Thanks for tracking that one down. Summary: the FFTW people claim they weren’t t...

mpreda · on Oct 17, 2018

Prime95 https://www.mersenne.org/download/ has what is probably the fastest CPU FFT implementation; specialized and carefully tuned to Intel & AMD CPUs, with AVX assembly.

My project GpuOwl https://github.com/preda/gpuowl/ has a GPU double-precision FFT convolution implementation which is faster (and simpler IMO) than clFFT.

radarsat1 · on Oct 17, 2018

curious at what size GPU becomes faster than CPU ? (taking into account memory transfer time..)

ChrisRackauckas · on Oct 17, 2018

>I’m curious if anyone has a page with updated benchmarks for various sizes of FFTs on modern CPUs and maybe GPUs, testing whatever FFT libraries out there are still being actively maintained (including those which limit themselves to power-of-2 sizes)
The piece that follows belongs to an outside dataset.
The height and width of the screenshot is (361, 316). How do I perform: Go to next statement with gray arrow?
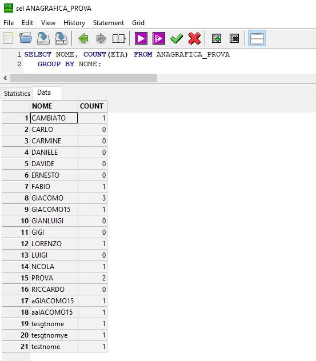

This is the most updated that I know of online (2014)

https://github.com/JuliaLang/julia/pull/6193#issuecomment-61...

If the array is large enough for a GPU, then yes a GPU version would rip it to shreds (not shown, but known). You can see the MKL advantage in there, but FFTW still performs pretty admirably. Everyone pretty much uses MKL or FFTW these days. I don't think there's as much development in this space because these are all pretty well-optimized now. Multi-process parallel for these is supposedly not difficult and can use a very similar strategy, but GPU really requires some different approaches and that's where the development is these days. Also, a lot of mathematicians have had a more recent focus on advancing the realm of spectral discretizations beyond FFTs, for example see Chebfun and ApproxFun, and things like FastTransforms.jl where the interesting this is non-uniformly spaced FFTs and similar transforms.

jacobolus · on Oct 17, 2018

> for example see Chebfun and [Julia port] ApproxFun

These are great technology which should be widely known and adopted. They are designed for working with functions defined on an interval rather than a periodic domain, and doing a bunch more with them. http://www.chebfun.org

Ironically in the context of this discussion, these tools could get a whole heck of a lot faster with some dedicated effort from some low-level optimization experts.

wyldfire · on Oct 17, 2018

Popular GPU FFT implementations are cuFFT [1] and clFFT [2]. IIRC cuFFT performs very well.

[1] https://developer.nvidia.com/cufft

[2] https://clmathlibraries.github.io/clFFT/